ATI LPN
LPN Fundamentals of Nursing Quizlet
1. A healthcare professional is providing discharge teaching to a client who has a new prescription for warfarin. Which of the following instructions should the healthcare professional include?
- A. Avoid drinking grapefruit juice.
- B. Take aspirin for pain relief.
- C. Consume a consistent amount of green leafy vegetables.
- D. Use an electric razor when shaving.
Correct answer: C
Rationale: Consuming a consistent amount of green leafy vegetables is important for clients taking warfarin as these foods contain vitamin K, which can affect the medication's effectiveness. Maintaining a consistent intake helps stabilize the International Normalized Ratio (INR) levels, which is crucial for monitoring the blood's ability to clot properly while on warfarin therapy. Choices A, B, and D are incorrect. Avoiding grapefruit juice is generally recommended with certain medications due to its interaction with liver enzymes, which is not directly related to warfarin. Taking aspirin along with warfarin can increase the risk of bleeding. Using an electric razor when shaving is a safety precaution for those at risk of bleeding, but it is not directly related to the medication warfarin.
2. In an emergency department, a provider is assessing a client with an acute head injury following a motor-vehicle crash. Which of the following findings should be prioritized?
- A. A Glasgow Coma Scale score of 13
- B. Clear fluid leaking from the nose
- C. Nausea and vomiting
- D. Anisocoria
Correct answer: B
Rationale: The priority finding is the clear fluid leaking from the nose, which could indicate a cerebrospinal fluid leak and potential brain injury. This requires immediate attention to assess for possible cerebrospinal fluid leak, which is a serious complication of head trauma and needs prompt intervention to prevent further complications. While a Glasgow Coma Scale score of 13 may indicate a mild alteration in consciousness, it is not as urgent as assessing for a cerebrospinal fluid leak. Nausea and vomiting are common symptoms after head injuries but do not take precedence over assessing for a potential cerebrospinal fluid leak. Anisocoria (unequal pupils) is also important to note but is not as urgent as identifying a possible cerebrospinal fluid leak in this scenario.

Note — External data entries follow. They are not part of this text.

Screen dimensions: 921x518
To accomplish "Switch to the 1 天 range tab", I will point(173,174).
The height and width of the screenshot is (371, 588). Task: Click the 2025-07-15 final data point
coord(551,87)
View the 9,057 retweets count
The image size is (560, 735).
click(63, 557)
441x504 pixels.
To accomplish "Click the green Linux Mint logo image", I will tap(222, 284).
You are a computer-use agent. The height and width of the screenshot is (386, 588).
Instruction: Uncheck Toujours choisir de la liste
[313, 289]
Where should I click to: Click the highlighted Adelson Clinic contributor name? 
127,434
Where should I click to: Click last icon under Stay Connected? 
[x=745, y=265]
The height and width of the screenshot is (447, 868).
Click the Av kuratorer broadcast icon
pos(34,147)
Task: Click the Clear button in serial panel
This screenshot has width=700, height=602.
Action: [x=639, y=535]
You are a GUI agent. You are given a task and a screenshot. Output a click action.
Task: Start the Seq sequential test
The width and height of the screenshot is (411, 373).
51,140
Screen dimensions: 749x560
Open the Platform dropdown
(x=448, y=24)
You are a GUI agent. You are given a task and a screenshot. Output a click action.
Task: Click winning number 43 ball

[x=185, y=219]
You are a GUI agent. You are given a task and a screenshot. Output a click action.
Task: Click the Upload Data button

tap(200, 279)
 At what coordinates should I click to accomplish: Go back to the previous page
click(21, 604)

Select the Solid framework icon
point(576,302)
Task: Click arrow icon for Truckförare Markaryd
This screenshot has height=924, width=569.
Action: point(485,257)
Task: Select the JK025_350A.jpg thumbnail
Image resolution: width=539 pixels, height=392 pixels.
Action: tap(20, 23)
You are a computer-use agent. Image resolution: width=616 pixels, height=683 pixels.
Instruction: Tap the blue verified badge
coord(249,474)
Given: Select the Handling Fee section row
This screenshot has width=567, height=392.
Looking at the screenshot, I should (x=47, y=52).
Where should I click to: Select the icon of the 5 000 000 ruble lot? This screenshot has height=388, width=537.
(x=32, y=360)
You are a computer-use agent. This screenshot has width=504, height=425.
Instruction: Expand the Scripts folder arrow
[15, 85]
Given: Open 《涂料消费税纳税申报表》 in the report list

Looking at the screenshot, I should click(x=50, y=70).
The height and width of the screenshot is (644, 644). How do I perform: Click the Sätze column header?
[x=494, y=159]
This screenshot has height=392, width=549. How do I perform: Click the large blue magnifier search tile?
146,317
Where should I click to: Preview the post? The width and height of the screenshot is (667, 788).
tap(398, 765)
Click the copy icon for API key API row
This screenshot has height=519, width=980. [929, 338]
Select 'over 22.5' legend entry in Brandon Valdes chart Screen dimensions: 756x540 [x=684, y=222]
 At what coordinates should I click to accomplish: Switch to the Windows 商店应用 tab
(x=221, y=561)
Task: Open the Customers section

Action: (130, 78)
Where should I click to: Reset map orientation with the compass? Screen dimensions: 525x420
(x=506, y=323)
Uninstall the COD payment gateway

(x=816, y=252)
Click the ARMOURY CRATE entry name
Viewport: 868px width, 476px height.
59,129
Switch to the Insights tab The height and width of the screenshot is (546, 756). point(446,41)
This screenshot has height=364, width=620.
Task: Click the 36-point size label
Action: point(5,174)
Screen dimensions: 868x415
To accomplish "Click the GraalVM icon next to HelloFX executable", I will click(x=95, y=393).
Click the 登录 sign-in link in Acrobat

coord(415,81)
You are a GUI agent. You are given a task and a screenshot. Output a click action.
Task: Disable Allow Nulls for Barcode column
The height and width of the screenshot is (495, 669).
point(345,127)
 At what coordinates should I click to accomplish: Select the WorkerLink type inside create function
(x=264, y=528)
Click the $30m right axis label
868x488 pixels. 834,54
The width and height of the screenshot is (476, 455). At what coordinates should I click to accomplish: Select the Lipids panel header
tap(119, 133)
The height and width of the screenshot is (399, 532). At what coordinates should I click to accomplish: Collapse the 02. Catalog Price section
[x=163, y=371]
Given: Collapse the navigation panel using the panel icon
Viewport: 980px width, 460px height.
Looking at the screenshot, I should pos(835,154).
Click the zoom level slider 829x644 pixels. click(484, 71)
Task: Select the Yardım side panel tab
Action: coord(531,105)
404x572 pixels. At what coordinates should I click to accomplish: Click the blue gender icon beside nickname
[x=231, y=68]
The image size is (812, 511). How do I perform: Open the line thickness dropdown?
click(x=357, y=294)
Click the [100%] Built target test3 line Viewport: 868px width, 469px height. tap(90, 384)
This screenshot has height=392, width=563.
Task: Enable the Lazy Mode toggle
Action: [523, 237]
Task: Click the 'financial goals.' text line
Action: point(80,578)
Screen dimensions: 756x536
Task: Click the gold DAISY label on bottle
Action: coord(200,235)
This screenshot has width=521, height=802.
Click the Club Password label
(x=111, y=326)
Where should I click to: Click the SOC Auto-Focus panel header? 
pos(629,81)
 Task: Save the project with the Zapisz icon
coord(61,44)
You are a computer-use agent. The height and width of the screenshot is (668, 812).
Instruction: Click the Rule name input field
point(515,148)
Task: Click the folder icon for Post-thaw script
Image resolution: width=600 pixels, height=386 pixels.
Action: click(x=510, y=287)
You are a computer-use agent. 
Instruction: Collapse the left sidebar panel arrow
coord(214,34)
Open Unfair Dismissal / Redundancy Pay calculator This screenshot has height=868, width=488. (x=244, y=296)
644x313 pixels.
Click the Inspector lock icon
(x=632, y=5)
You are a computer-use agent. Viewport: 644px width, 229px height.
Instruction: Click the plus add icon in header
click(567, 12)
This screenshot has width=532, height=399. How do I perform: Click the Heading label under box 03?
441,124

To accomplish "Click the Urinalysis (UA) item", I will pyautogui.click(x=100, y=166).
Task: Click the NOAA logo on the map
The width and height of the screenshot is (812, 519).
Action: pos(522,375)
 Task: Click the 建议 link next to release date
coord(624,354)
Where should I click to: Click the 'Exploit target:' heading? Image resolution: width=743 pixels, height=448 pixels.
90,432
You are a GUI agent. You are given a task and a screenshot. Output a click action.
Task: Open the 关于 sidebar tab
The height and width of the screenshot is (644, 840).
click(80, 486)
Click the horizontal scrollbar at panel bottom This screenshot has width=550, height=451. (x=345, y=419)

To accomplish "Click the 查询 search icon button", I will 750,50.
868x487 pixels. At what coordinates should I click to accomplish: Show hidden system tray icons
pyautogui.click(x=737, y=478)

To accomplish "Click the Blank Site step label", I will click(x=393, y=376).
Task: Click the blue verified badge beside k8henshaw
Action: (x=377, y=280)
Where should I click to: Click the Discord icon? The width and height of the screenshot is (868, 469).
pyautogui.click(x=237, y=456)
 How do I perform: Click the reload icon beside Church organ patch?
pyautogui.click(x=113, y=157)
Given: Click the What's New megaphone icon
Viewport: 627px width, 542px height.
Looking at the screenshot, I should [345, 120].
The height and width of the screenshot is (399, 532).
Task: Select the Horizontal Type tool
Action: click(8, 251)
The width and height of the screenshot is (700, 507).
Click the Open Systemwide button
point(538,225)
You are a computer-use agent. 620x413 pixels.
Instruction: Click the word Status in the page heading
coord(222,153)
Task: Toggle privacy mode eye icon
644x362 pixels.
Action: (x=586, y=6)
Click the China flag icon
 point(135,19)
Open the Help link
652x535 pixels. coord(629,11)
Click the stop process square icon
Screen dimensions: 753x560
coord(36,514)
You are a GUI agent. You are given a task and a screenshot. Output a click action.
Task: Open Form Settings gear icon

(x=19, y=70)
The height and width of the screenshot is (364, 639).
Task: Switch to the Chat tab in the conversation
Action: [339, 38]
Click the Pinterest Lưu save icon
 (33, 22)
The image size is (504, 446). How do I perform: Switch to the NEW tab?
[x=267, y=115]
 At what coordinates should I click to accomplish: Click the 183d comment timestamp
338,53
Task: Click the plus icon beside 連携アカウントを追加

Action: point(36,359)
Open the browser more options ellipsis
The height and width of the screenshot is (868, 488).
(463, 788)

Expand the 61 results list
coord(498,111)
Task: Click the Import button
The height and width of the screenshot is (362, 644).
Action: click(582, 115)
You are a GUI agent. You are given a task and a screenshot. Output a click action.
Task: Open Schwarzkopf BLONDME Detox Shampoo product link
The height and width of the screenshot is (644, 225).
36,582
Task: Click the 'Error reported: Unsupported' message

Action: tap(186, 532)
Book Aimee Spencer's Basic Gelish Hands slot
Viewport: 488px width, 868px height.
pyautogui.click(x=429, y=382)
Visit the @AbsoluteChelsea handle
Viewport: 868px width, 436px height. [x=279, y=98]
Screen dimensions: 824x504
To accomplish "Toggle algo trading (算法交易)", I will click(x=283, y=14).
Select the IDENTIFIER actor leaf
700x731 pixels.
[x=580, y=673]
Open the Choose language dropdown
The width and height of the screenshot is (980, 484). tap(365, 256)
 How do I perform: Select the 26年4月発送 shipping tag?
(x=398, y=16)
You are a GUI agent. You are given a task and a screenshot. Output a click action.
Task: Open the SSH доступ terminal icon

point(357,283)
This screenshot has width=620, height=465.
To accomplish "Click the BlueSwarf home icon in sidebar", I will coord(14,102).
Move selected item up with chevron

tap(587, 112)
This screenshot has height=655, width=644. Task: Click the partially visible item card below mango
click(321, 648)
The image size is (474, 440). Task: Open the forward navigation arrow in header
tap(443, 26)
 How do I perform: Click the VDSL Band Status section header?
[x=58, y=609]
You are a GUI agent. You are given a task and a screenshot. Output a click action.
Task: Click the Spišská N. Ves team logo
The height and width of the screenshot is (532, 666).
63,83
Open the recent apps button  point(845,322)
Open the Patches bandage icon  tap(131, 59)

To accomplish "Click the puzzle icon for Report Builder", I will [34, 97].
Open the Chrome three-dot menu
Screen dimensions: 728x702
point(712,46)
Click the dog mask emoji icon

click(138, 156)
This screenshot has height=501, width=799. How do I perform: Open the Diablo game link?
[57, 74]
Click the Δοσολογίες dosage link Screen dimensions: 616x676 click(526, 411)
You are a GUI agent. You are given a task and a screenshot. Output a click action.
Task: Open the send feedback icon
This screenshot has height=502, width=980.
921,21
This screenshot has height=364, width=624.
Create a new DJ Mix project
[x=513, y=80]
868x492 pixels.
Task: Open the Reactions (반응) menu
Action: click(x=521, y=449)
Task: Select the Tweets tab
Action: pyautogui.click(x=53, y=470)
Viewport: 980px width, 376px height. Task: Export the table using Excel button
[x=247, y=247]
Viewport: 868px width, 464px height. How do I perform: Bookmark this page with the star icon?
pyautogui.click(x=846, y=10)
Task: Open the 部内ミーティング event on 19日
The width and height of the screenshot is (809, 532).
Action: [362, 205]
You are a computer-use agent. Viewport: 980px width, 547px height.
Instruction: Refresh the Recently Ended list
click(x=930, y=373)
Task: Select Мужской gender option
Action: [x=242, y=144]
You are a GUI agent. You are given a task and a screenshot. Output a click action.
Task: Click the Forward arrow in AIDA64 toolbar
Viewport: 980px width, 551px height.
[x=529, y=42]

3. A client has been on bed rest for 3 days. Which of the following findings should the nurse identify as an indication that the client is ready to ambulate?
- A. The client uses a walker to move from the bed to the chair.
- B. The client has a strong cough.
- C. The client can bear weight on both legs.
- D. The client has a normal respiratory rate.
Correct answer: C
Rationale: The ability to bear weight on both legs indicates muscle strength and stability necessary for ambulation. This skill is crucial for the client to support their body weight and move independently when standing or walking. Choices A, B, and D are incorrect because using a walker, having a strong cough, or having a normal respiratory rate do not directly indicate the readiness to ambulate. The key factor in determining readiness for ambulation is the client's ability to bear weight on both legs, demonstrating the necessary strength for standing and walking.
4. Prior to administering a blood transfusion, what should the healthcare professional do first?
- A. Prime the IV tubing with normal saline.
- B. Verify the client's identity.
- C. Obtain the blood product from the blood bank.
- D. Check the client's vital signs.
Correct answer: B
Rationale: Verifying the client's identity is the essential initial step before administering a blood transfusion. This action is crucial to confirm that the correct blood product is being administered to the right client, thereby preventing any potential errors or adverse reactions. Ensuring patient safety is paramount in healthcare, and verifying the client's identity is a fundamental safety measure that should always be prioritized.
5. A healthcare provider is assessing a client who has fluid volume excess. Which of the following findings should the healthcare provider expect?
- A. Hypotension
- B. Bradycardia
- C. Crackles in the lungs
- D. Dry mucous membranes
Correct answer: C
Rationale: Crackles in the lungs are indicative of fluid accumulation in the alveoli, which is a characteristic finding in clients with fluid volume excess. The crackling sound occurs due to the presence of excess fluid in the lungs, impairing normal ventilation and gas exchange. Monitoring for crackles is essential for early detection and management of fluid overload in clients. Choices A, B, and D are incorrect because in fluid volume excess, hypervolemia leads to increased blood pressure (not hypotension), compensatory tachycardia (not bradycardia), and moist mucous membranes (not dry).